American presidential election campaigns are absurd. Absurdly expensive. Absurdly long. Absurdly structured. And absurdly narrow in the range of ideas and options offered to a nation with an absurdly low level of voter participation. If ever there was a time to rethink how this country chooses its chief executive, this is it. And we don’t mean that in some rhetorical sense. We mean that this is the time, right now—two years before the first caucuses and primaries, thirty-three months before the November 2016 election names the forty-fifth president—to get serious about the process. That’s why The Nation is launching what we call “Project 45,” an initiative that refuses to accept the assumption that the 2016 campaign has to be dictated by insiders. We will identify and promote the reforms (and reformers) that offer the promise of a more open, inclusive and democratic process.

Why worry about 2016 now, when there are so many other pressing issues? Because the power brokers who profit from our system’s many imperfections are busy locking down the next election.

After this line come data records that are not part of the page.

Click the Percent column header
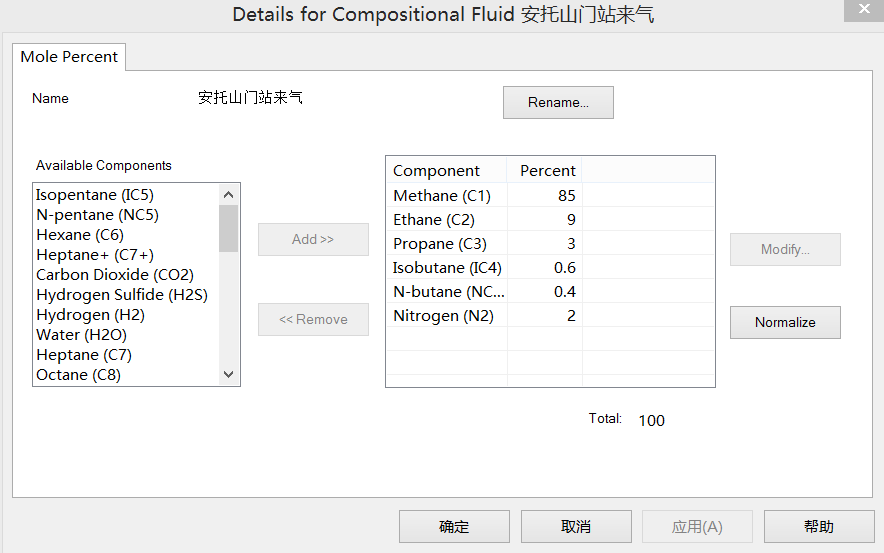 (547, 171)
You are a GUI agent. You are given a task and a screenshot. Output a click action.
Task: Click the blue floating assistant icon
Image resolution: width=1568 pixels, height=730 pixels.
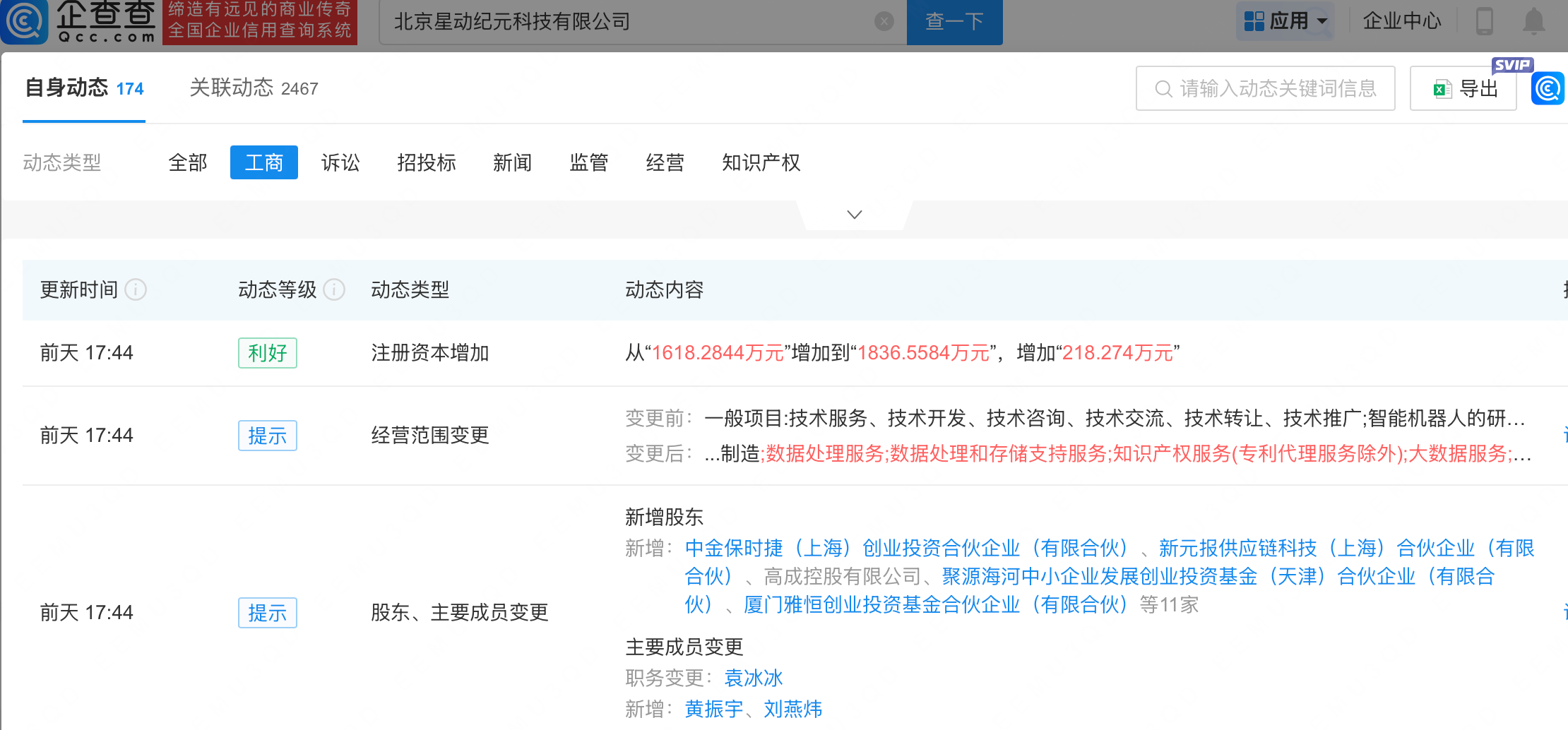pyautogui.click(x=1548, y=89)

The Republican National Committee voted in January to compress and control the schedule of caucuses and primaries that will choose the party’s 2016 nominee; this is one part of a broad strategy to limit debate and undermine the ability of grassroots candidates to build momentum. The party also hopes to move its convention from late summer to as early as June. RNC chair Reince Priebus says he’s implementing “reforms to put Republican voters, not the liberal media, in the driver’s seat,” but that’s just the party line for public consumption. The GOP establishment’s real goal is to strengthen the hand of big money, and to make it easier for an acceptable candidate to prevail in the primaries, secure the nomination and maximize post-convention fundraising. And don’t think Democratic Party insiders won’t feel pressure to mirror that top-down strategy, especially if they sense that their nominating process might evolve into anything other than what former Montana governor—and potential candidate—Brian Schweitzer warns could be a “coronation” of former Secretary of State Hillary Clinton. In its January 27 cover story, Time asked, “Can Anyone Stop Hillary?” The magazine’s conclusion was that “her unseen candidacy dominates the political galaxy.”

So it’s settled, right? Let’s hope not. First of all, Clinton has yet to toss her smartphone into the ring. Those who “know” that she will might want to check with former President Mario Cuomo. Besides, even the most ardent “Ready for Hillary” campaigners should recognize that her party, her country and even her candidacy are ill served if she has no real competition. If 2016 is the year Republican bosses will control and amplify their party’s message as never before, and Democrats prepare for a Clinton coronation, then fresh ideas will be marginalized. That increases the likelihood that the campaign will be a money-drenched exercise in broadcast and digital character assassination that discourages participation and frustrates change. Faced with this prospect, progressives must focus on 2016 now in order to expand the debate and make real the promise of democracy.

That’s why The Nation is making this commitment to encourage those who will fight to prevent the hijacking of the 2016 campaign by high-powered strategists, well-heeled donors and big media outlets that are more interested in cash, and a vapid politics of personality, than in a genuine clash of ideas. Our Project 45, featured in print and online over the next three years, will reject predictable approaches to the selection of the forty-fifth president—and predictable coverage of that selection. We’ll focus a great deal of attention on the money-in-politics issues raised by what former Senator Russ Feingold has correctly described as “this system of legalized bribery.” But we are not starting early simply to develop a better outline of the pathologies of American politics. Our purpose is to direct attention to the reforms and to the reformers who seek a cure. While some reforms (such as a constitutional amendment to undo the Supreme Court’s toxic Citizens United ruling) will take time, others can be implemented before the mechanics of the 2016 campaign have been locked into place by Karl Rove and his Democratic equivalents.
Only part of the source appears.